Ce qu'il faut retenir
- Plus de 100 millions de personnes dans le monde utilisent la cigarette électronique, dont au moins 15 millions d'adolescents.
- Une nouvelle étude suggère que la présence de nicotine dans les cigarettes électroniques pourrait augmenter le risque de certains cancers.
- Les aérosols des cigarettes électroniques contiennent des substances potentiellement cancérogènes, ainsi que des biomarqueurs indiquant des dommages à l'ADN et des phénomènes inflammatoires.
Nouveaux doutes sur les risques de cancer associés au vapotage
Les chercheurs se sont penchés sur la possibilité que le vapotage puisse être cancérogène en lui-même, indépendamment du tabagisme traditionnel, une question peu explorée jusqu'à présent. Cette étude pointe vers un risque accru de cancer chez les personnes qui vapotent par rapport à celles qui n'utilisent pas la cigarette électronique.

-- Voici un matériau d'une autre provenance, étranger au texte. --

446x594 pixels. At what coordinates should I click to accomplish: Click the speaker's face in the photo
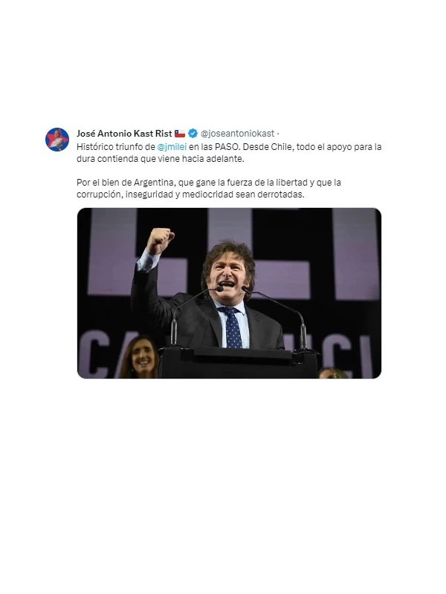click(228, 275)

Des recherches ont identifié des substances potentiellement cancérogènes dans les aérosols des cigarettes électroniques, ainsi que des dommages à l'ADN et des phénomènes inflammatoires, des facteurs favorisant le développement de cancers comme ceux du poumon et de la cavité buccale.
Un signal d’alerte malgré le manque de recul
Les résultats de cette étude incitent à reconsidérer l'idée d'un vapotage sans danger. Cependant, les chercheurs soulignent l'absence d'estimation numérique du risque, nécessitant des études de suivi à long terme pour déterminer précisément ce danger.
La nouveauté des cigarettes électroniques explique le manque de recul, contrairement au tabac qui a fait l'objet d'études épidémiologiques sur plusieurs décennies. Malgré cela, il est essentiel de prendre des mesures sans attendre plusieurs décennies pour agir face à ces nouveaux produits.